In the latest hardcopy issue of Fast Company, comedian Kevin Hart says, “I like to multitask, but I got it all under control.” The article is about how the most productive people manage their time.

Hart is one of the single most successful people in show-business, with an “empire of fun” that includes stage, screen, tech, live events, and an upcoming memoir, but he seems to advocate for a time-management tactic that doesn’t work. Research shows multitasking is a terrible way to utilize your time.

During the interview with Fast Comany’s Benjamin Svetkey, Hart is constantly moving from task to task. How does he do it? It’s impossible to multitask and be productive. The human brain just isn’t designed for it.

The truth is, Hart’s not multitasking. He’s juggling. According to Career Coach Becky Berry, juggling is the new multitasking. It’s the act of “adroitly balancing” priorities. We all have multiple things we need to get done throughout the day. To juggle tasks, Berry recommends the following:

  • Keep a to-do list in an app such as Nozbe, and use Evernote to jot down thoughts
  • Chunk your work”: take regularly scheduled breaks to recharge your brain
  • Prepare for urgent tasks by pausing to incorporate them into your to-do list–then get back to the task at hand

With this time management model, you’re not pausing to switch to a different task, take care of it, then come back to what you were doing. You’re juggling. Imagine each task is a ball. In order to juggle, you have to touch each ball as it comes to you. You have to give each ball the proper level of attention in order to pass it on.

When Kevin Hart says he likes to multitask, he’s actually saying he likes to give 100% of his attention and effort to a single task, check it off, and move on to the next. The 100% allows him to accomplish multiple tasks within a given timeframe. And, all the tasks revolve around his single function as an entertainer.


How do you communicate with people while you’re working? If you’re like me, the two primary methods are email and Slack. Like email, Slack is a communication tool that can oftentimes be distracting. How are you supposed to get work done when there’s always a little red dot on your Slack tab begging you to check the latest communiqué from a co-worker? As if email isn’t bad enough. There’s always another message begging you to read it and respond. In short, you’re constantly facing distractions.

▶ [Exercise]:
Please summarize the article on multitasking and juggling in two sentences.

[Data entries]
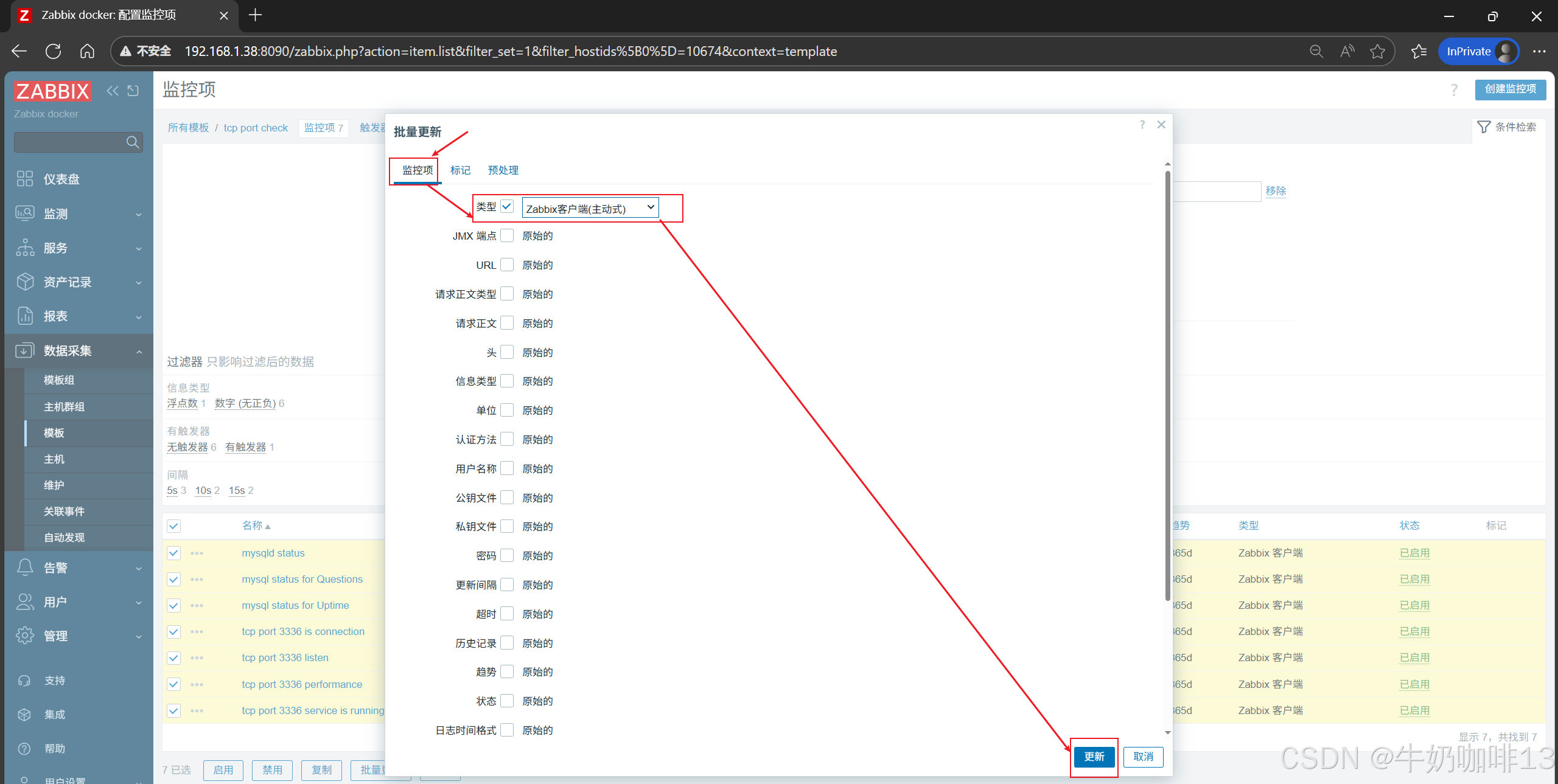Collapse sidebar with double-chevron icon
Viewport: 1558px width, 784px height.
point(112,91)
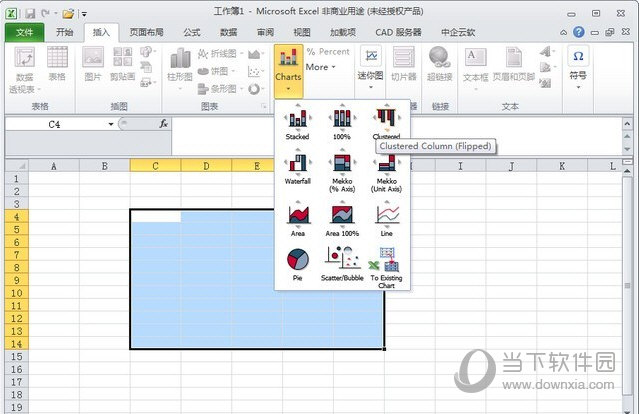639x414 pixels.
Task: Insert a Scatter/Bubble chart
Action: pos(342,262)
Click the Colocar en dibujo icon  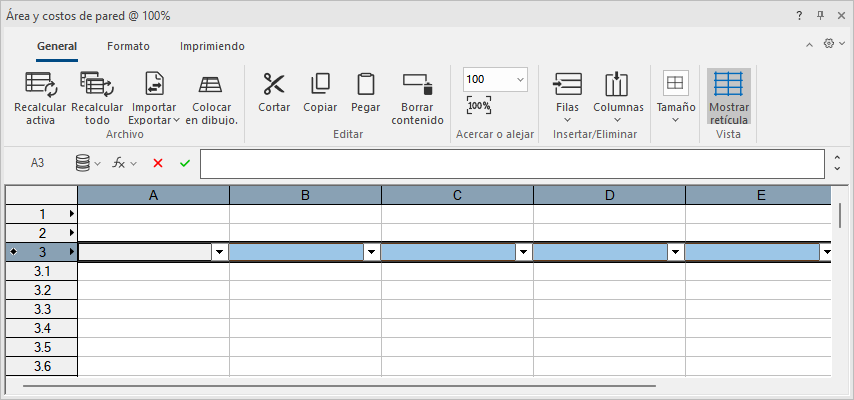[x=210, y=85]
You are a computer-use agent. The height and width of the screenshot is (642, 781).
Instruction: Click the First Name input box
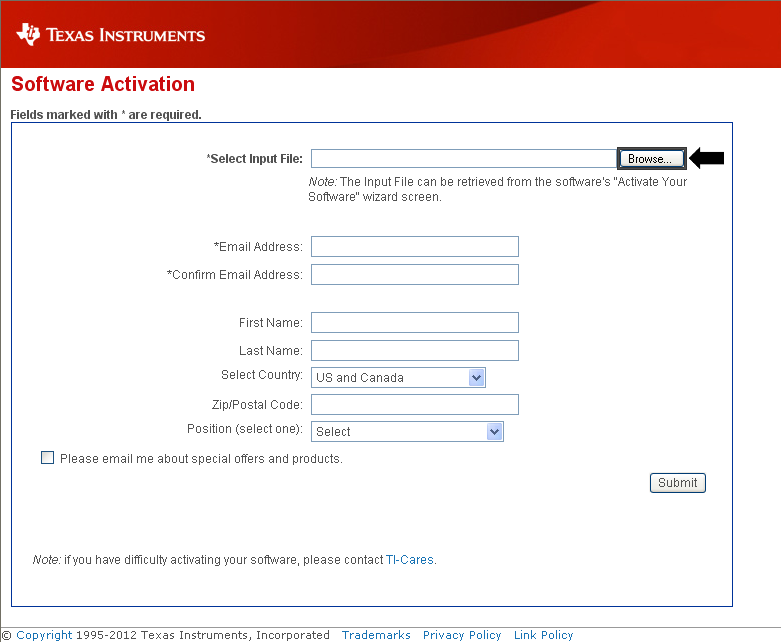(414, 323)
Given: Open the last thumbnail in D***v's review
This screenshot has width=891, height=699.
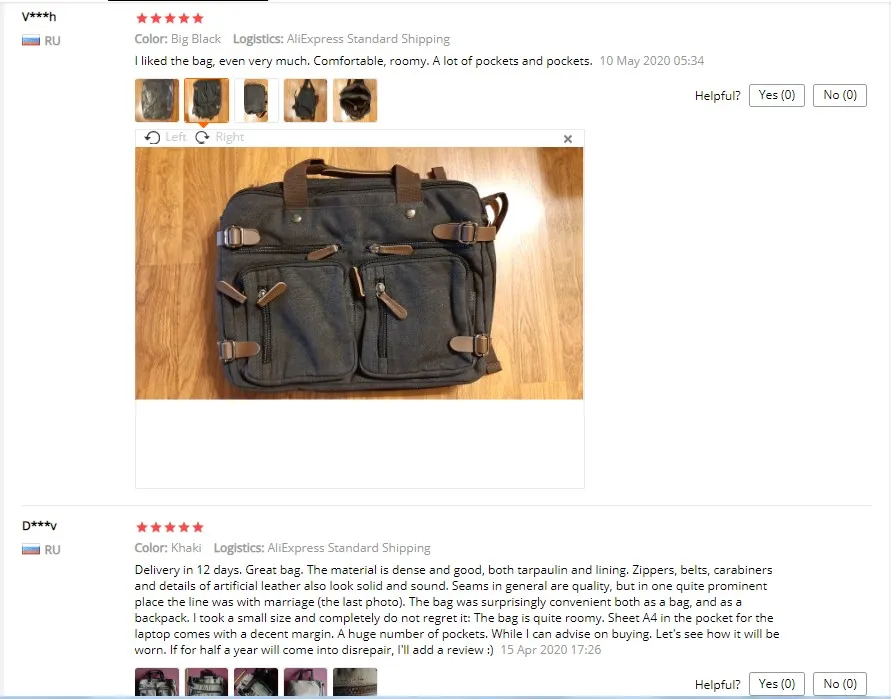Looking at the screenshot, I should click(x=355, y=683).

--

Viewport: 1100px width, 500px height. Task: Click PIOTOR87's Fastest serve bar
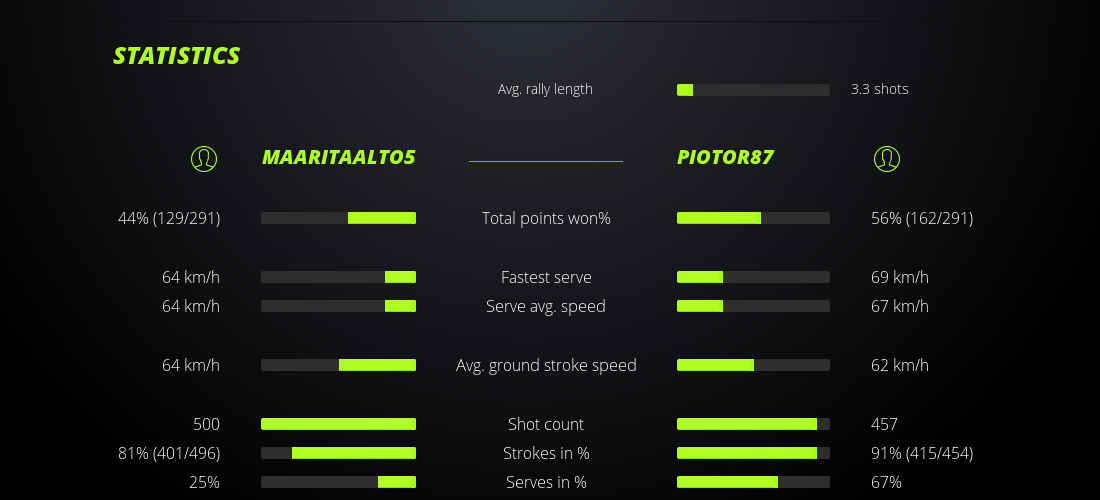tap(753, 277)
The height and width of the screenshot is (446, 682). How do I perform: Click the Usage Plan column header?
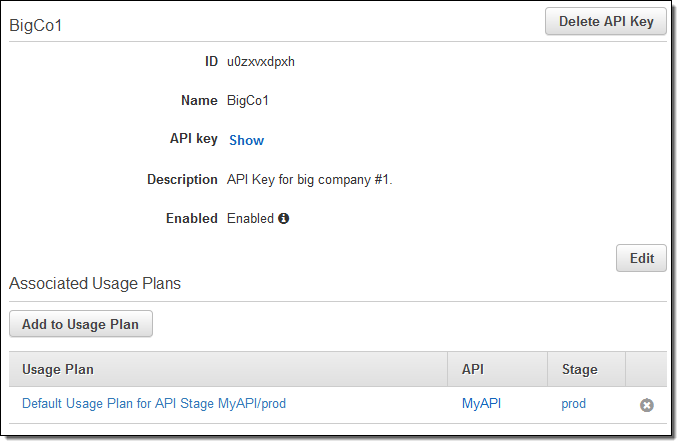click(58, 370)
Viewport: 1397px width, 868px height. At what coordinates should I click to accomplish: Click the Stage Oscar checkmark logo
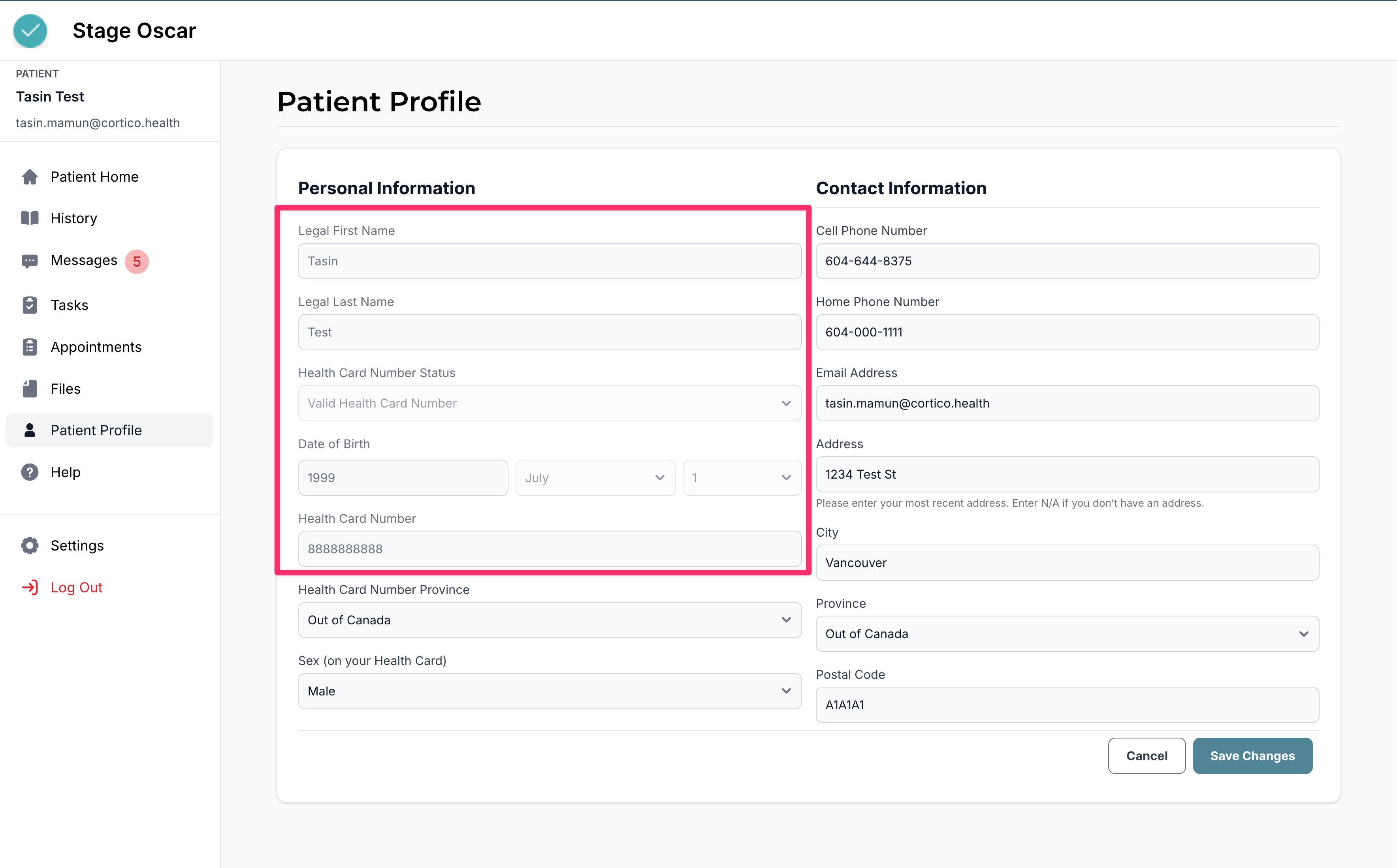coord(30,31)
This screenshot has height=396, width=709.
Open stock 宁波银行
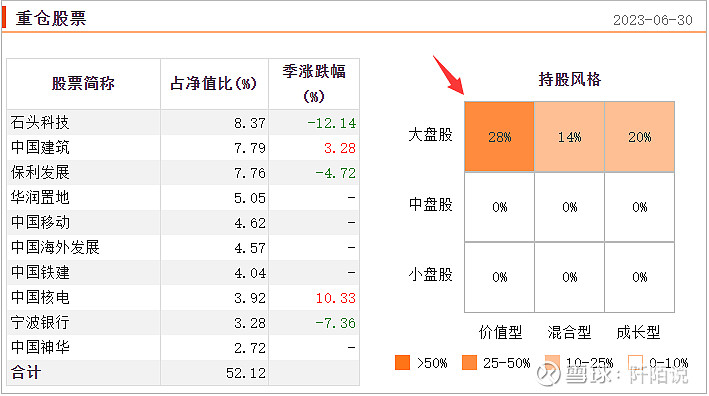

* * *

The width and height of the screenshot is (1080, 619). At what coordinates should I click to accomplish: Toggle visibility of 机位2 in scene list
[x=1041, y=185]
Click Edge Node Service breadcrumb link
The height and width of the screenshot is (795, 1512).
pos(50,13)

▶ [Written response]:
Although Kevin Hart tells Fast Company that he likes to multitask, research shows multitasking is a terrible way to use time, and the article argues that Hart is actually juggling, which career coach Becky Berry describes as adroitly balancing priorities. Berry recommends keeping a to-do list in an app, chunking work with regularly scheduled breaks, and adding urgent tasks to the to-do list before returning to the task at hand, so that each task gets full attention before moving on to the next.